Cuando se dio a conocer el primer proyecto de manual para la educación sexual de los estudiantes de primaria y secundaria, bajo la responsabilidad del Ministerio de Educación, Cultura y Deportes (MECD), expresamos en esta misma columna editorial que se había cometido un grave error al no haber tomado en cuenta a los representantes de sectores religiosos y laicos, que reclamaron de manera pública precisamente por esa exclusión y exigieron que el documento mencionado fuera revisado y nuevamente redactado.

En realidad, en todos los temas de interés social en los que deba intervenir el Estado, obligatoriamente se tienen que considerar y tomar en cuenta los intereses, puntos de vista y sentimientos de todos o de la mayoría de los ciudadanos. Y con mucha mayor razón cuando se trata de temas particularmente sensibles y espinosos, como es el caso de la educación sexual de los niños y adolescentes en los centros públicos de educación primaria y secundaria. Es más, en otros países más democráticos que Nicaragua, asuntos como éste se someten al procedimiento de la democracia directa, es decir, a la consulta plebiscitaria o al referendo.

Dijimos en aquella ocasión, y lo reiteramos ahora, que no se debe decidir el contenido y enfoque de la educación sexual que impartirá el Estado a los menores de edad, sólo de acuerdo con el criterio de un sector social, en aquel caso de quienes ponen el énfasis en la prevención de enfermedades de transmisión sexual y embarazos precoces e indeseados, y por lo tanto en la recomendación del uso del condón y los anticonceptivos. Eso hubiera sido, dijimos entonces, como “condonizar” la educación sexual.

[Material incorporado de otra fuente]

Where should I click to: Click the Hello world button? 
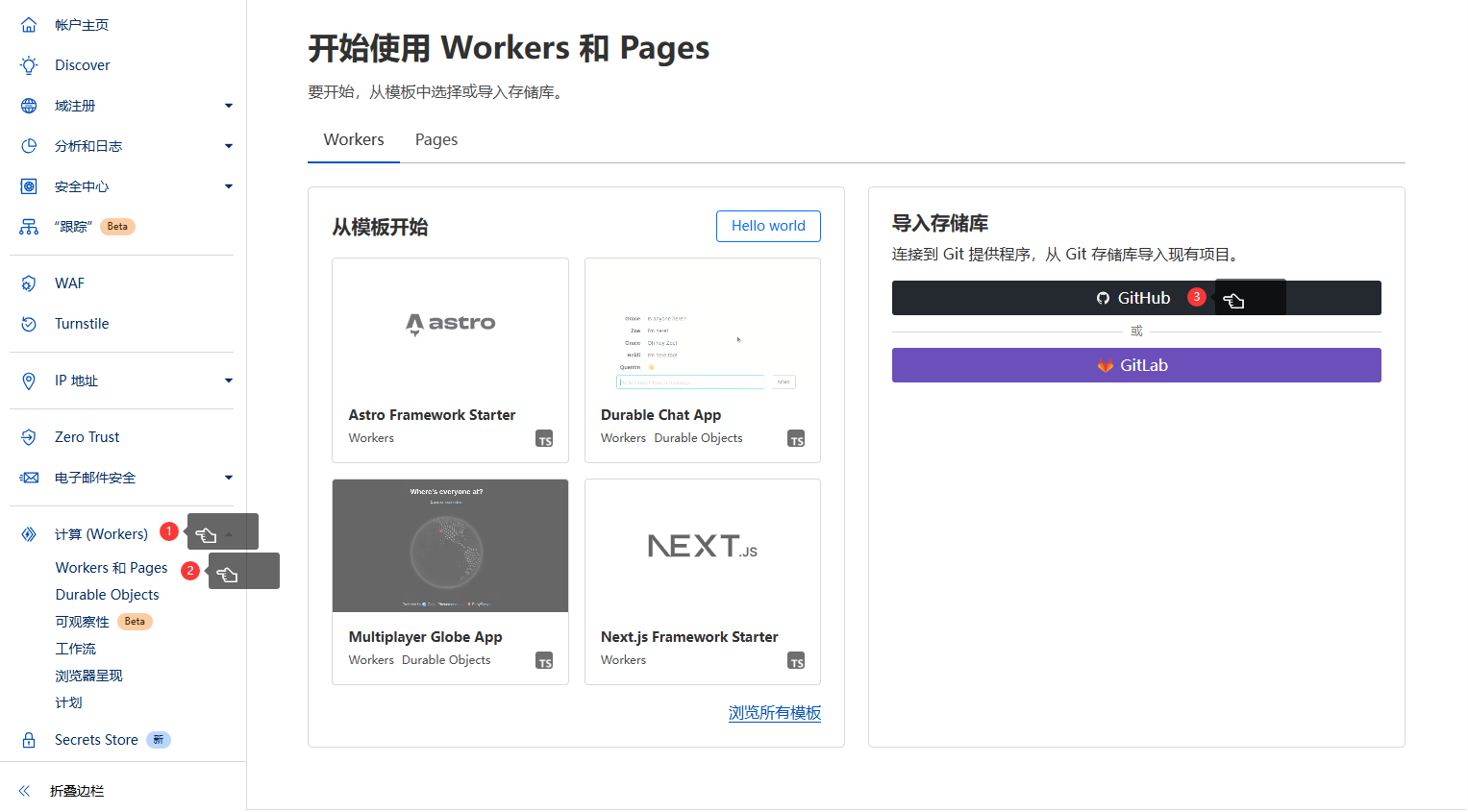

Ciertamente, hay otro sector también muy importante de la sociedad, para el cual en el caso de la educación en sexualidad lo fundamental es la abstinencia, y por lo tanto plantean que la atención y los esfuerzos deben centrarse en promover la castidad y la conservación de la virginidad hasta el momento del matrimonio o de la unión conyugal de hecho.

Según nuestra opinión, ya que el Estado se tiene que involucrar en la educación sexual de los menores –lo cual debería ser competencia exclusiva de los padres de familia o de quienes hagan sus veces–, es prudente tomar en cuenta todos los puntos de vista y aunarlos en un esfuerzo común contra la propagación de enfermedades de transmisión sexual y para contener la alta incidencia de embarazos prematuros e indeseados, que se han convertido en problemas de salud pública nacional.

Ahora las autoridades del MECD han dado a conocer una segunda propuesta de manual de educación sexual, pero esta vez son los sectores que predominaron en la redacción del primero los que alegan que sus puntos de vista no fueron tomados en cuenta, y acusan al MECD y específicamente a los redactores del nuevo proyecto de querer imponer una educación en sexualidad confesional, reaccionaria y religiosa.

Ahora bien, de la misma manera que leímos y analizamos el primer proyecto de manual de educación sexual, que fue desechado por parcial y unilateral, hemos examinado también el nuevo documento y consideramos que es mucho mejor que el anterior, sobre todo porque trasciende de la simple y mecánica explicación biológica-científica de la sexualidad, característica del primer proyecto, y la complementa con el ingrediente indispensable de los valores espirituales y principios morales. Y aunque el nuevo proyecto de manual para la educación sexual está sesgado ahora hacia el otro lado, tan sólo es una propuesta de las autoridades del MECD que debe ser sometida a una abierta, franca y democrática participación de todos los sectores interesados en el asunto, y se debe modificar y enriquecer según los aportes que se presenten.

En la educación sexual se deben combinar y conjugar de manera ineludible, los principios espirituales y éticos con los conceptos estrictamente científicos, y las autoridades deben guiarse en este caso por el principio básico de la pedagogía que es precisamente la búsqueda del justo medio; no con el ánimo de quedar bien con todo mundo y al mismo tiempo, porque esto es imposible, sino porque la ecuanimidad, el equilibrio y el consenso son las bases del progreso y de la convivencia pacífica de la sociedad.